In the 1960s, before traffic reached paralyzing proportions it was still possible to leave Beirut and within an hour - almost literally - be camped by an icy waterfall in the Damour Valley, stretched out on a secluded beach near Sidon, or, in winter, be skiing down an icy slope above the timber line at a resort called Faraya. Take two hours and you could be hiking under the cedar trees at Barouk, picnicking among the grassed-in ruins of Roman temples or lonely castles without a name, or skiing under the great branches of the famous cedars of Lebanon - some 1,000 years old.
Such excursions showed Lebanon at its best. Depending on the time of year you might find in the same trip oranges and bananas on the coast and peaches and apples on mountain terraces and, in springtime, a dazzling variety of flowers.
In Lebanon, the wild flowers were extraordinary: in the mountains beneath the olive trees and in pine-shaded valleys, we hiked on spring carpets of red anemones, violets and dwarf iris. Beside every tumbling stream you could find pink oleanders among the ancient ruins, hollyhocks in the city. Plants like purple bougainvillea and fiery hibiscus seemed able to survive with their roots squeezed into a narrow strip of earth in a paved courtyard - and still cascade gloriously across near-by walls.

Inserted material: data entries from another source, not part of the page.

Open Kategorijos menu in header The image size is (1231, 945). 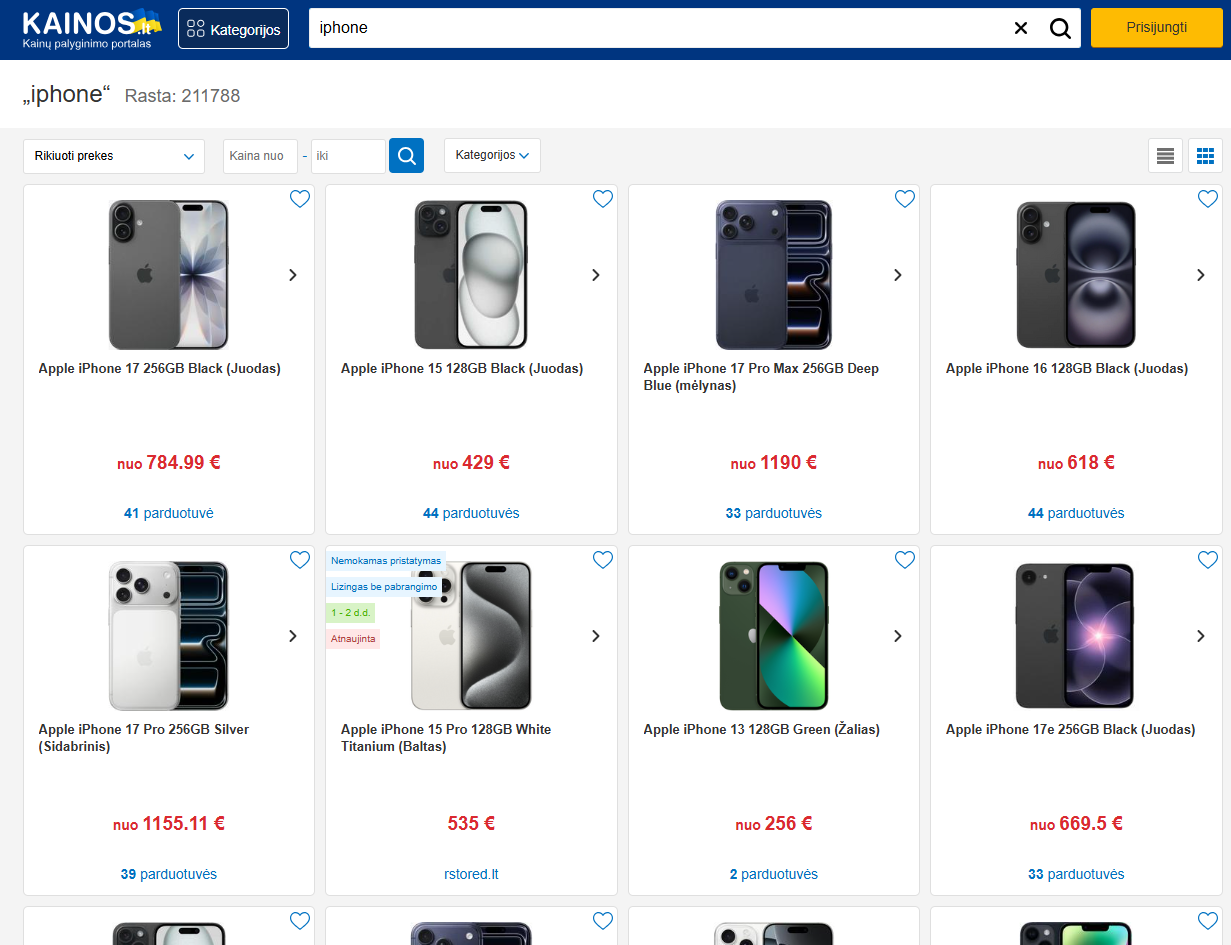tap(234, 29)
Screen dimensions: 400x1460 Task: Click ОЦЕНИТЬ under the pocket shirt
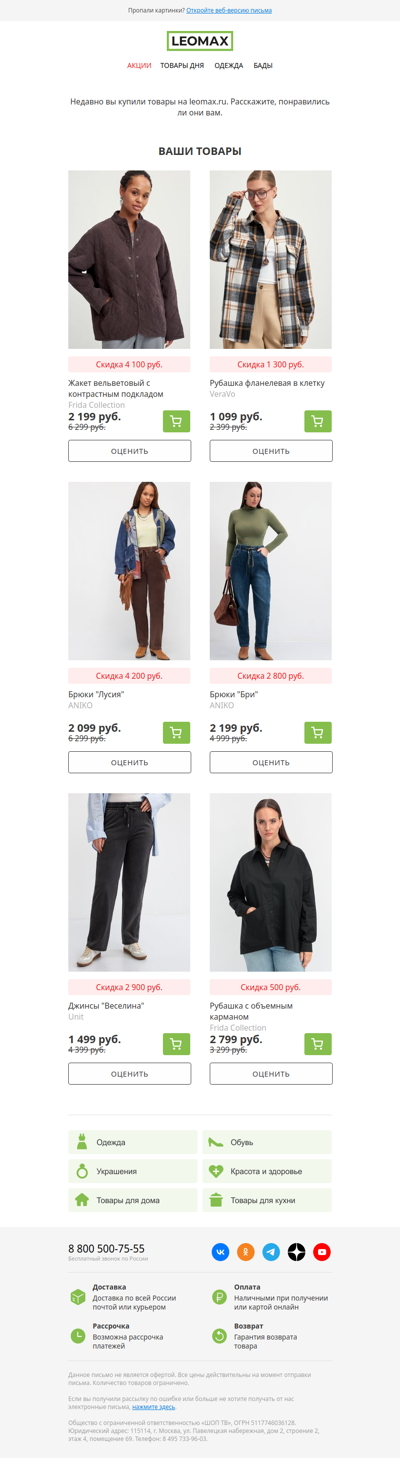[271, 1074]
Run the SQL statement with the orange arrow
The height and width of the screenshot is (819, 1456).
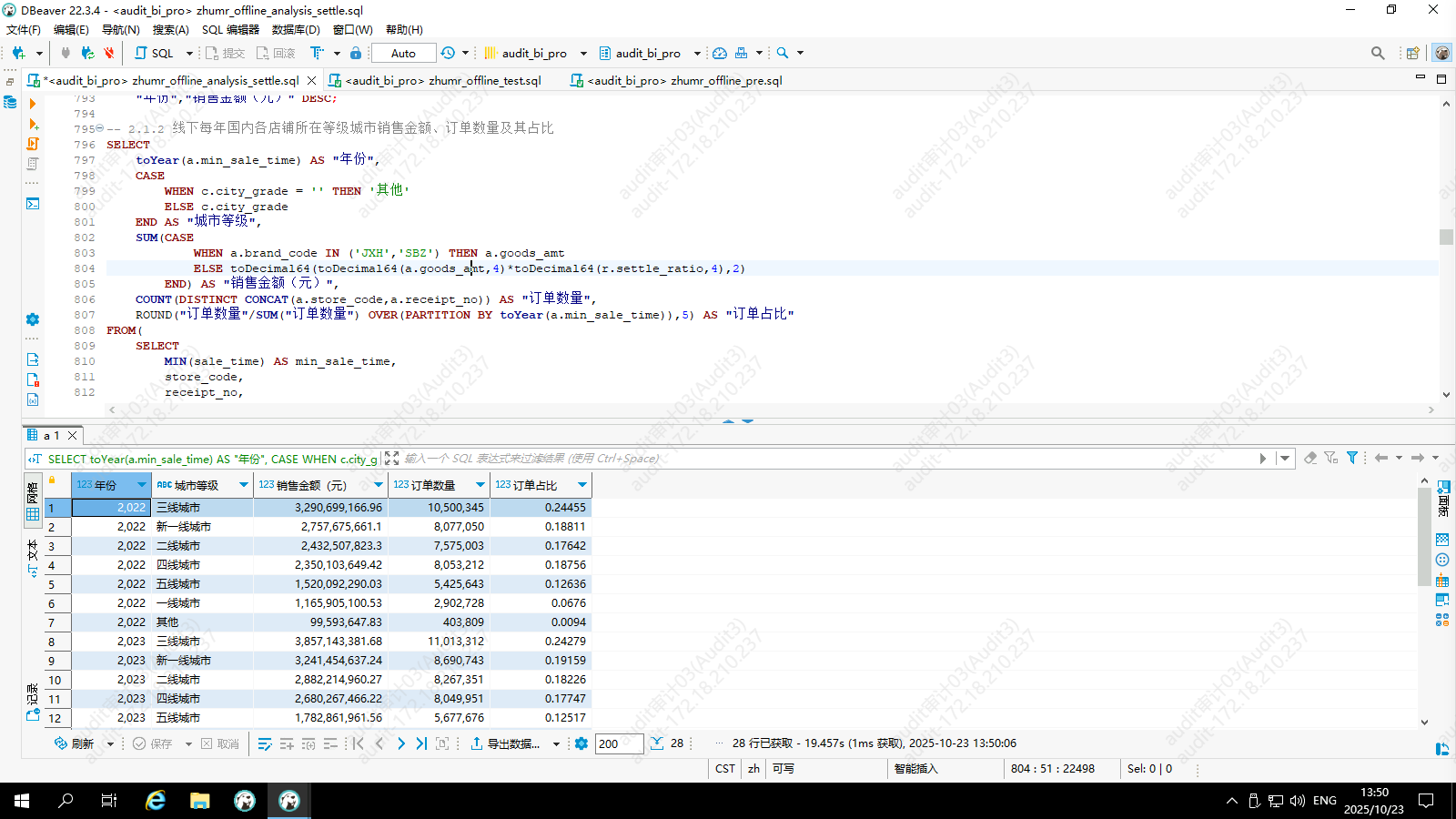pyautogui.click(x=33, y=104)
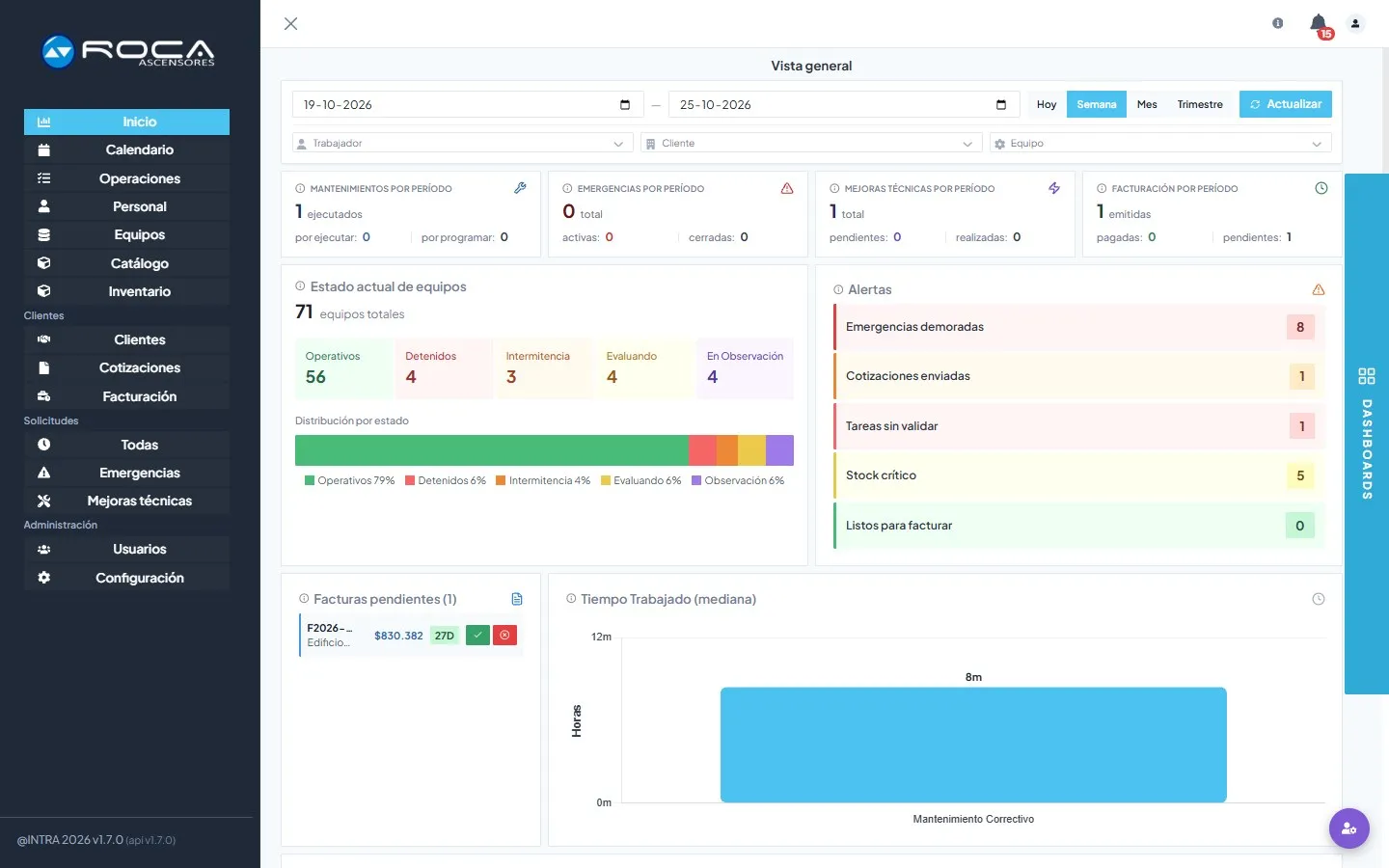Expand the Trabajador dropdown filter
1389x868 pixels.
pos(463,144)
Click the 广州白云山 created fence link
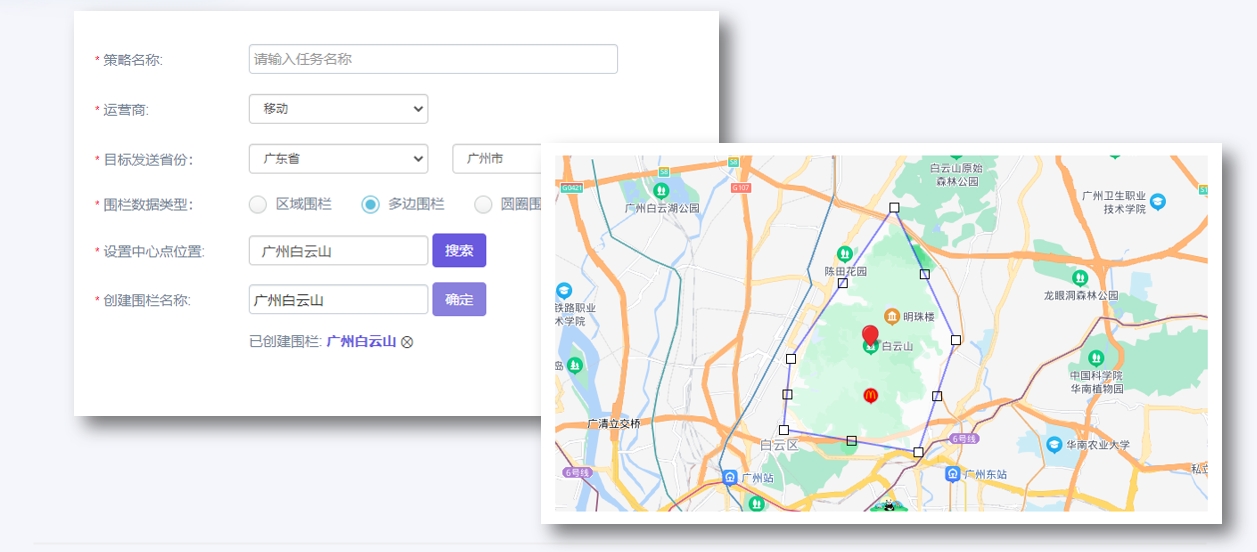The height and width of the screenshot is (552, 1257). point(361,342)
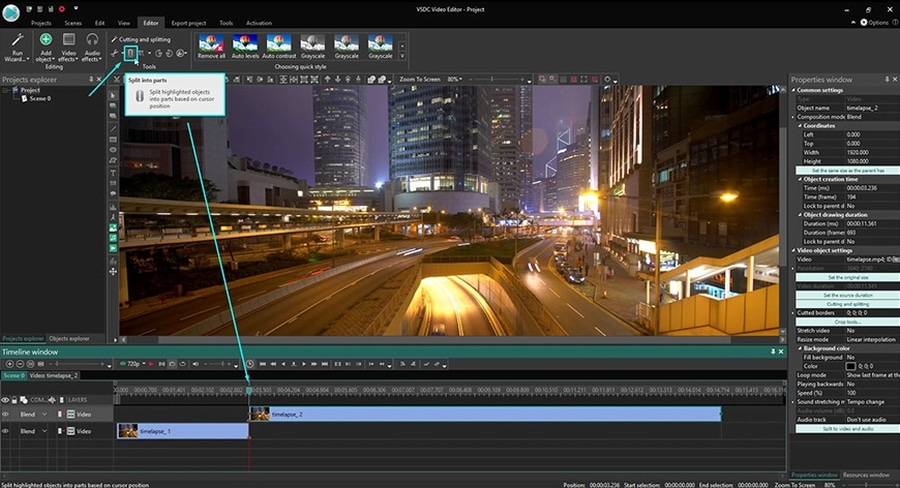Toggle visibility of the timelapse_1 layer
Viewport: 900px width, 488px height.
click(6, 431)
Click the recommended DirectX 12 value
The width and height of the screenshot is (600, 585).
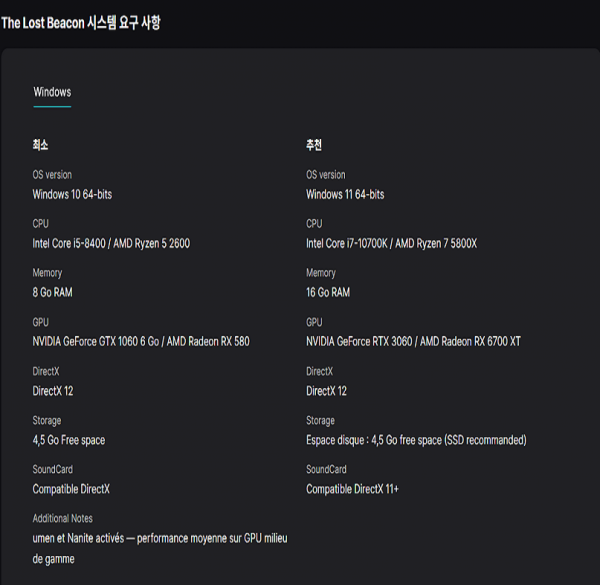click(x=326, y=390)
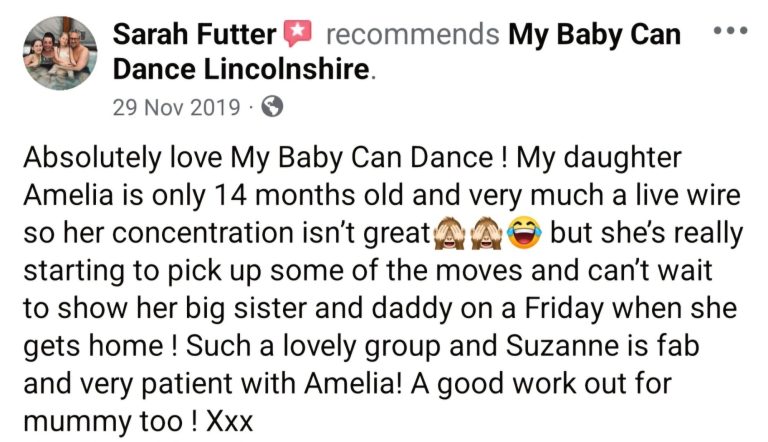
Task: Click the line starting Absolutely love
Action: pos(352,158)
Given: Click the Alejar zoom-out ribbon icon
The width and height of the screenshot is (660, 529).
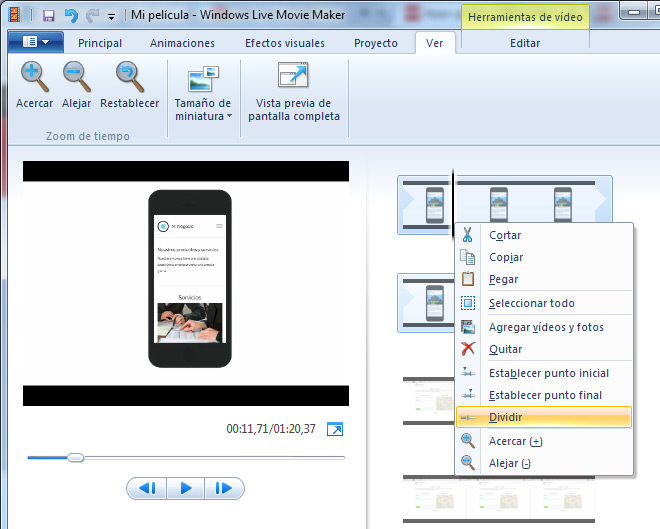Looking at the screenshot, I should (77, 76).
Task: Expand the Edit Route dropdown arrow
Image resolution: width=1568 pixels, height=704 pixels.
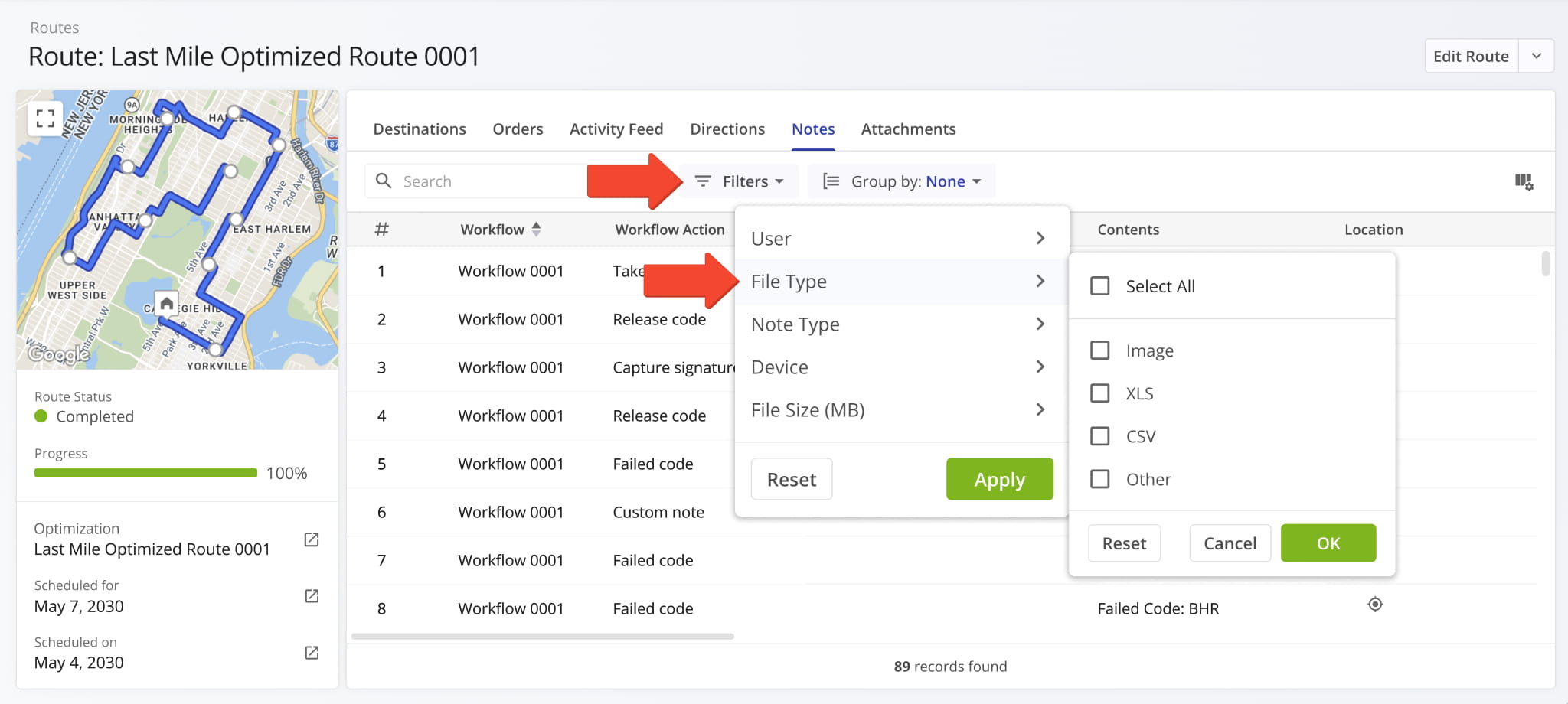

This is the sort of beauty that lives in the mind-and the heart-but in the end it is the people you can't forget: the mountain family inviting me to share a meal when I simply paused before their door to ask directions; the farmer who picked a handful of apricots and plums from his trees and offered them to me as I hiked past his tiny orchard; the villager holding out a clay jug of cool water to quench my thirst; the village boys leading me along a riverside trail to their favorite swimming hole.
These same smiling, happy people- lets be honest-could enrage you too, of course, with their "Bukra! Bukra!" (Tomorrow! Tomorrow!") and their maddening "Ma'al-aish" ("Never mind) with its infuriating suggestion of indifference to just about everything. And yet, I miss it - as did a German friend, who wrote to me several years after she left Beirut. She sometimes ached to hear those words, she said, in her disciplined, highly structured life.
I used to get annoyed too, at a certain traffic light, when young entrepreneurs hoping to earn a coin gave my windshield a quick swipe with a grimy damp cloth, delaying me and smearing the windshield - but I also remember the same boys, one summer evening, pushing strands of sweet-smelling jasmine through the window with the words: "For your lady, Sir?" It was Lebanon in microcosm: for every grimy rag, a flower.
Sentiments, like these of course, provide endless poignant memories. There is one memory, however, that persists. A vacant lotnearmy house where, in my finalyearin Beirut, I used to take my dog Dune, after work. Because of the walls this lot was a secluded spot where I could let Dune run and just sit quietly and smoke in the shadow of an old stone house with arched windows - and the huge skyscraper of the Holiday Inn that had just opened.
After I left Beirut that house, as well as the hotel, were shelled and hit repeatedly and Dune was later killed. So when I think of that lot now, I think of past wars and other ruins: temples and palaces and forts, with time, rain and sunshine leaving a golden patina on the white limestone walls, and green blades of grass edging up through the crevices. Soon, I know, the stones in that lot will begin to weather too and the grass will begin to grow among them. I try, but I can see no dark-eyed children at play there.